* START PAGE *
What Is an Integer?
An integer is any whole number — positive, negative, or zero.
Integers: ...−3, −2, −1, 0, 1, 2, 3...
Not integers: 1/2, 0.75, 3.14, √2 (these have fractional or decimal parts)
How integers relate to other number types
Number types form a hierarchy:
- Natural numbers (counting numbers): 1, 2, 3, 4... (no zero, no negatives)
- Whole numbers: 0, 1, 2, 3, 4... (includes zero, no negatives)
- Integers: ...−3, −2, −1, 0, 1, 2, 3... (includes negatives)
- Rational numbers: any number that can be written as a fraction (includes integers, since 3 = 3/1)
Each type includes all the types above it. Every natural number is a whole number, every whole number is an integer, and every integer is a rational number.
Why integers matter
Integers appear when your child encounters:
- Negative numbers: temperature below zero, debt, below sea level
- The coordinate plane: negative x and y coordinates
- Subtraction results that go below zero: 3 − 7 = −4
- Algebra: solutions to equations like x + 5 = 2
Common confusion
"Is −3 a whole number?" No — whole numbers start at 0 and go up. −3 is an integer but not a whole number.
* END PAGE *
* START RECORDED INFORMATION *
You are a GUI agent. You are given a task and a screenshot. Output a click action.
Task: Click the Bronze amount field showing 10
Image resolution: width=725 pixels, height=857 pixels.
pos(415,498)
* END RECORDED INFORMATION *
* START RECORDED INFORMATION *
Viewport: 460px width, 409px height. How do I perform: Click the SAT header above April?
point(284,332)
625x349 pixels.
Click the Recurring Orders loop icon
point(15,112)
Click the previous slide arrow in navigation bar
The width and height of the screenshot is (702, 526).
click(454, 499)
* END RECORDED INFORMATION *
**WORK INSTRUCTIONS:**
a. Repeat the entire text on integers word for word.
b. In the records, rewrite the lines starting at the one containing "You are a GUI" and ending at the one containing "pos(415,498)", swapping "Bronze" for "Silver" and leaving everything else as it is. Return only those lines.

**ANSWERS:**
a.
What Is an Integer?
An integer is any whole number — positive, negative, or zero.
Integers: ...−3, −2, −1, 0, 1, 2, 3...
Not integers: 1/2, 0.75, 3.14, √2 (these have fractional or decimal parts)
How integers relate to other number types
Number types form a hierarchy:
- Natural numbers (counting numbers): 1, 2, 3, 4... (no zero, no negatives)
- Whole numbers: 0, 1, 2, 3, 4... (includes zero, no negatives)
- Integers: ...−3, −2, −1, 0, 1, 2, 3... (includes negatives)
- Rational numbers: any number that can be written as a fraction (includes integers, since 3 = 3/1)
Each type includes all the types above it. Every natural number is a whole number, every whole number is an integer, and every integer is a rational number.
Why integers matter
Integers appear when your child encounters:
- Negative numbers: temperature below zero, debt, below sea level
- The coordinate plane: negative x and y coordinates
- Subtraction results that go below zero: 3 − 7 = −4
- Algebra: solutions to equations like x + 5 = 2
Common confusion
"Is −3 a whole number?" No — whole numbers start at 0 and go up. −3 is an integer but not a whole number.

b.
You are a GUI agent. You are given a task and a screenshot. Output a click action.
Task: Click the Silver amount field showing 10
Image resolution: width=725 pixels, height=857 pixels.
pos(415,498)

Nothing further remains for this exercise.